Social Networking

Posted on December 17, 2010


I’ve been saying for it years, social networking is damaging our ability to communicate with each other –  ironic I know. All this typing and texting and no proper ‘face time’ is forging superficial relationships with strangers and not strengthening the ones we’ve had since puberty.

To me, the idea of ‘poking’ someone is revolting! Why not pick up the phone and arrange a time to have a proper natter and catch up over a pint, a cuppa or if you’re really pushing the boundaries of being civilised, a nice dinner?

Yes, I suppose social networking sites can serve a purpose if you have family and friends abroad, or you’ve lost touch with someone and they’ve suddenly resurfaced, but I’m still not convinced.

You may say I’m a hypocrite for blogging, as it’s also a part of the social network media…..this is true. But the impetus for my posts are not to forge life long friendships, but to try to share with you all, what I am learning in the world of conservation and primatology, and this week anthropology. There’s no chance of me hanging up my social butterfly mantel quite yet.

On Wednesday I attended a lecture at University College London (UCL), where Robin Dunbar, professor of Evolutionary Anthropology at Oxford University, was hosting a talk. In case you hadn’t realised –  humans; people; mankind – pick a word, are members of the primate family together with monkeys and apes. According to Dunbar, the way in which our social world is constructed is part and parcel of our biological inheritance. For all primates, including us, there is a general relationship between the size of the brain and the size of the social group. People have very large brains, although, regrettably not all of us appear to make the most of it.

Human brain

Dunbar has conducted scientific research that  says while social networking sites allow us to maintain more relationships, the number of meaningful friendships have not grown… fact the number of relationships we’re capable of handling has remained the same throughout history. So any of you bragging about having 3,000 friends – who are you trying to fool?

The study has found that humans’ brains are capable of managing a maximum of only 150 friendships. Still a respectable figure. “Dunbar’s number” claims the size of our neocortex — the part of the brain used for conscious thought and language — limits us to managing social circles greater that 150 friends, no matter how sociable we are.

Interestingly enough, the study has also been tested in the world of business, where some of the most successful companies employ 150 staff in any one section; and also in the military for the number of soldiers per troop.

Our closest friendships however, are found to be nearer the number five – these will be the people we care most about and see most often – it’s also the optimum number for terrorist cells!!

How men and women maintain those friendships are also very different. Women, we all know like to talk and do that very well. Men on the other hand will have an average telephone conversation of 7.3 seconds – if that! But face time is still crucial for both sexes. Dunbar says that digital developments help us keep in touch, when in the past a relationship might just have died; but in the end, we actually have to get together to make a relationship work.
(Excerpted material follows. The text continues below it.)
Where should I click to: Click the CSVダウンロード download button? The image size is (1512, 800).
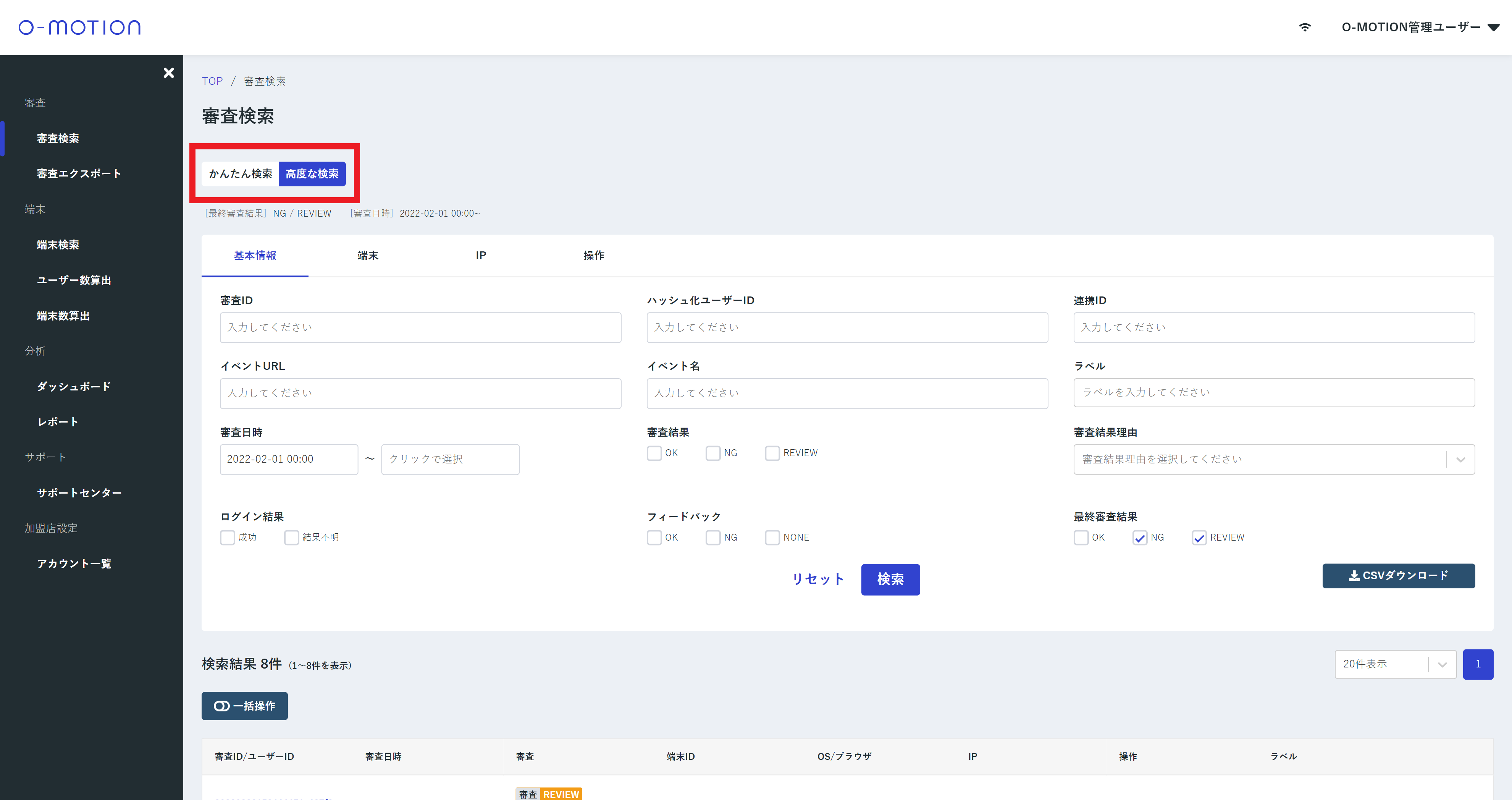pyautogui.click(x=1398, y=576)
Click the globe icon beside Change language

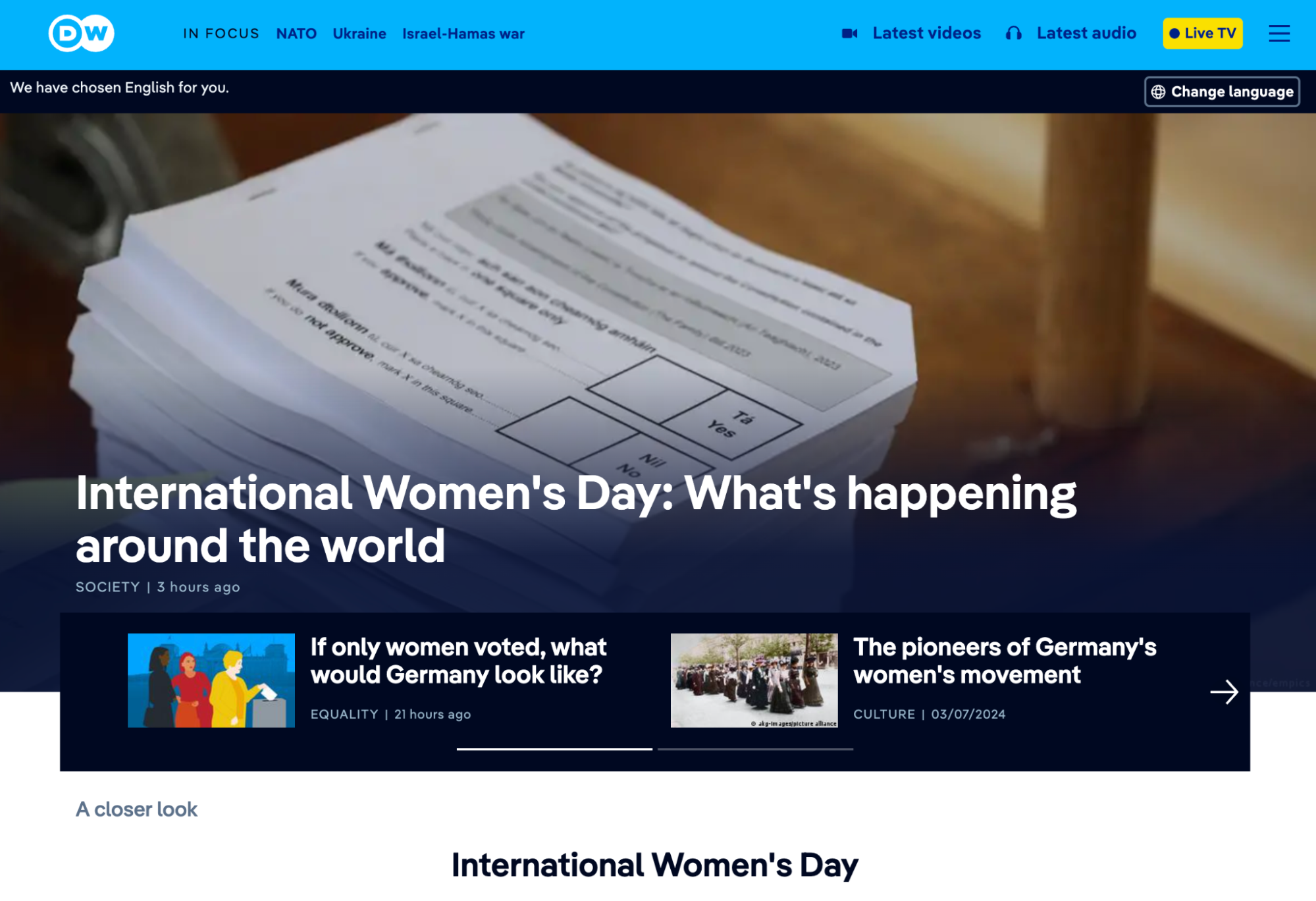point(1159,92)
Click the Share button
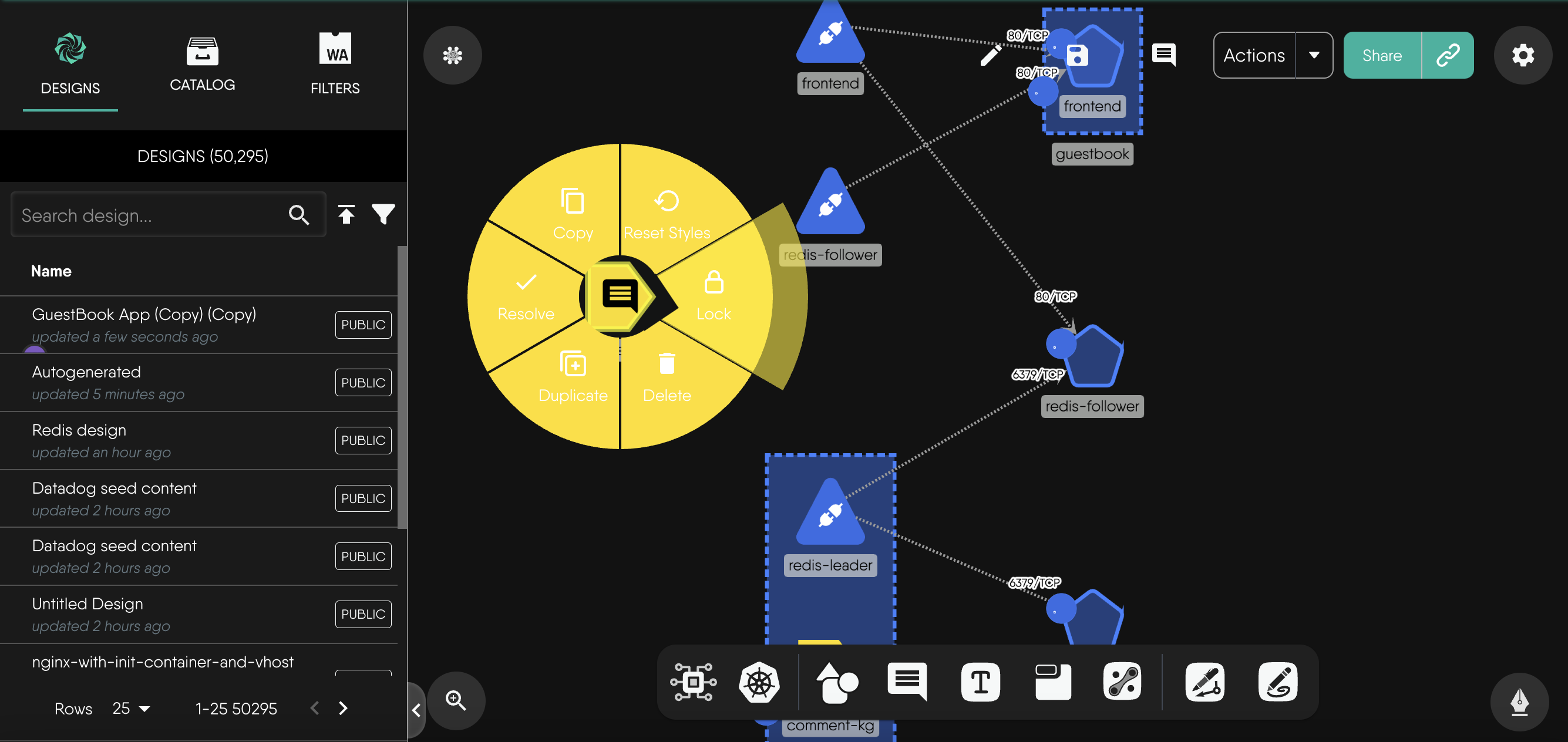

When we release endorphins (either from exercise; alcohol; or interaction with friends) we feel better. It’s a win-win situation. So as it’s Christmas, there is no excuse for not putting this data to the test. If you’re sending more than 150 Xmas cards, I’d seriously revisit that list – you’ll also save yourself a fortune on stamps. But more importantly, don’t post your Xmas wishes on your virtual “wall”. Get out of the house, visit your friends and stop being a social networking Scrooge.